▶ [EXERCISE]:
Copy the data below word for word, without the pictures.

▶ [GIVEN DATA]:
────

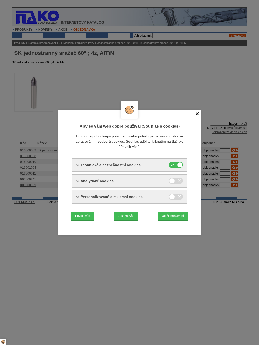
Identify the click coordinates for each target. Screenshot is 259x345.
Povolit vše (82, 216)
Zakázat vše (126, 216)
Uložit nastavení (173, 216)
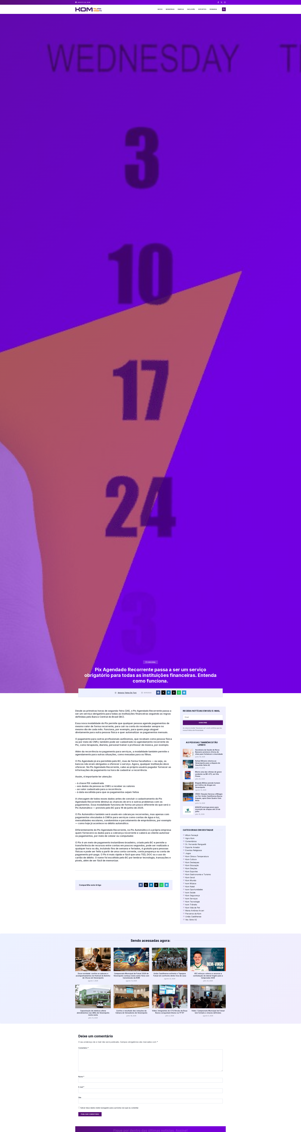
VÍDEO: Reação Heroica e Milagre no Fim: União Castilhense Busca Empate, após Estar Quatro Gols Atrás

────

▶ [FINAL ANSWER]:
Identify the click coordinates for each target. Screenshot is 259x345.
Povolit vše (82, 216)
Zakázat vše (126, 216)
Uložit nastavení (173, 216)
VÍDEO: Reação Heroica e Milagre no Fim: União Castilhense Busca Empate, após Estar Quatro Gols Atrás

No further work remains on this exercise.